# How can these even be sold???



## darkwing (Apr 16, 2011)

These are a genuine product I have seen sold in a major chains store.They hold a grand total literage of 1.5L! They are shown with 2 goldies witihin them on the box!
IMO this is just cruelty no live aquatic creature should be forced to live in these 1.5L "aquariums"

http://www.amazon.co.uk/USB-POWERED...LOCK/dp/B004BS8SV0/ref=pd_sim_sbs_computers_2

If you want a small desktop buy a nano tank or even one of these (don't need to feed these fish!")
http://www.amazon.co.uk/Satzuma-5060159260040-USB-Fish-Tank/dp/B000W745PC/ref=pd_sim_sbs_k_h_b_cs_1


----------



## Junior13reptilez (Oct 17, 2010)

Even more worrying is the comments!


----------



## Moony14 (Aug 20, 2011)

I don't know what all the fuss is about, I've kept pretty shoals of 5 goldies in the first one, I thought it's best to stick with just the 3 in the other one.

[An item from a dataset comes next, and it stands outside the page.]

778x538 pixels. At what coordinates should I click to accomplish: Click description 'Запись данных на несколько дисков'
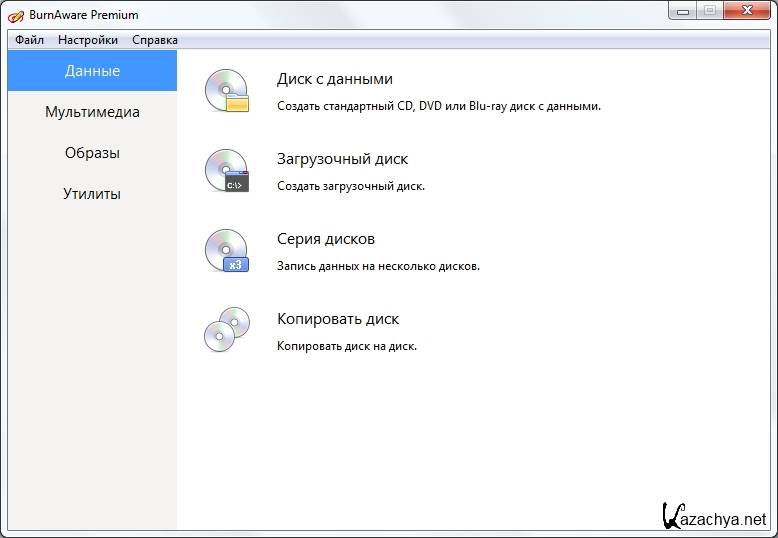(378, 266)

Didn't use that one for long though, it turns out laptops and water don't mix...


----------



## AshMashMash (Oct 28, 2007)

Moony14 said:


> I don't know what all the fuss is about, I've kept pretty shoals of 5 goldies in the first one,


Assuming that's a poor joke?

Either way these are totally unsuitable for goldfish.


----------



## Khaos (Jul 9, 2007)

"Each Organiser comes complete with a standard usb cable plus* artifical fish*, seafern and stones. Water and 3 x AA batteries [to power clock] not included."


----------



## darkwing (Apr 16, 2011)

Yes they come with artificial fish but some people will try and put real fish in them.People have commented on how they have!


----------



## Khaos (Jul 9, 2007)

darkwing said:


> Yes they come with artificial fish but some people will try and put real fish in them.People have commented on how they have!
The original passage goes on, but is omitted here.